Pneumonia is a serious and possibly life-threatening respiratory infection. It can be caused by viruses, bacteria, and other severe illnesses that affect the body. It is estimated that about 900,000 Americans get pneumococcal pneumonia every year and about five to seven percent of them die from it. Pneumonia can infect people of all ages, being most dangerous in those who are very young and very old, as their immune systems aren’t very strong. Several immune system-damaging illnesses also increase the rate of pneumonia infections, with survival always being in flux. Thankfully, with the advances in modern medicine, development of life-saving vaccines against pneumonia have helped millions, with continued research providing new insight into how we can better fight this deadly infection.

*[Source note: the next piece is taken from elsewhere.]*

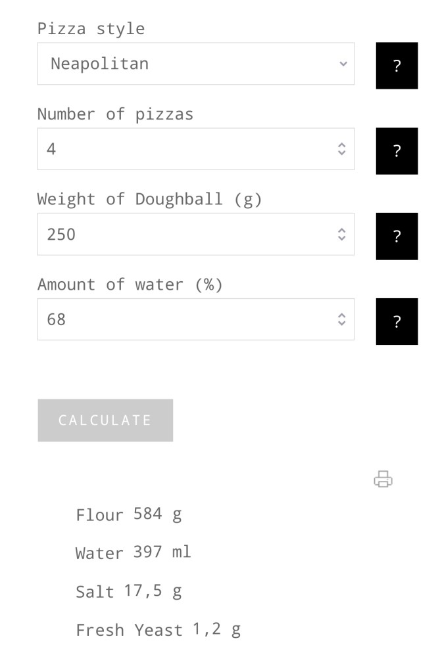Open the Pizza style dropdown

(x=195, y=64)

Researchers at the University of Western Australia have identified a type of immune cell thought to be important in generating antibodies that aid in the prevention of pneumococcal pneumonia. They studied individuals with HIV—human immunodeficiency virus—who had the active disease and those successfully treated with antiretroviral therapy, and they also included a control group not infected with HIV.

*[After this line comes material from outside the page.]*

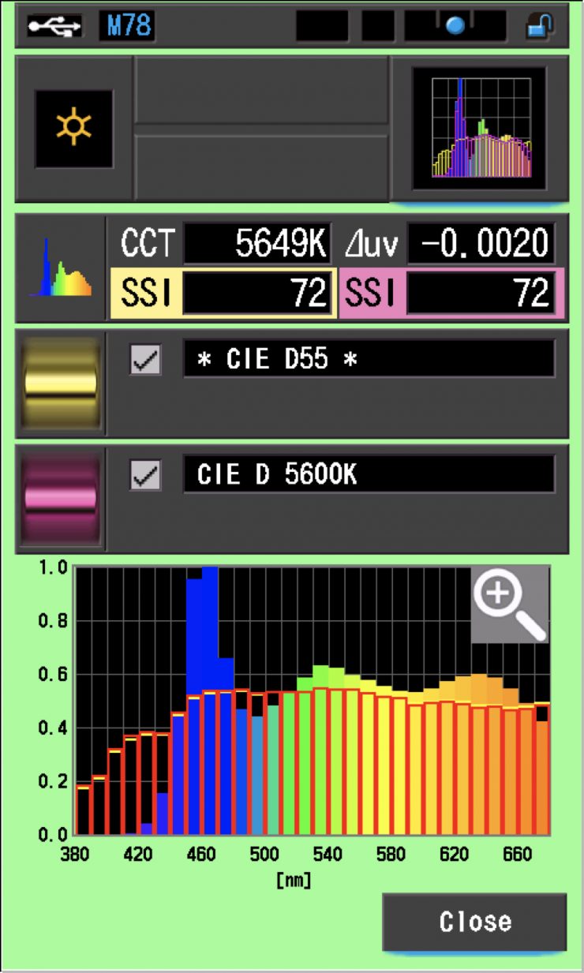
Task: Open the CIE D 5600K reference field
Action: tap(369, 475)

Each group was given a pneumococcal vaccine, and the response of the bodily immune cells in each participant was monitored before and after the vaccination. The researchers found that those without HIV infection had antibody production strongly associated with a particular type of immune cell called T-follicular helper cells. Those with HIV infection saw a much lower production of these antibodies and even those successfully treated for HIV had a similar low production of the antibody. This is the first time that T-Helper follicular cells were found to play a role in antibody production in response to pneumococcal vaccines.
The identification of the particular immune cells that provide the protective response can help shed more light on the mechanisms of antibody production during pneumococcal vaccination and also show how serious immune-crippling diseases such as HIV affect vaccinations. This allows scientists and researchers to better develop treatments that can protect from pneumococcal pneumonia and even allow for T-helper follicular cells to act as a biomarker to accurately assess the efficacy of pneumococcal vaccines.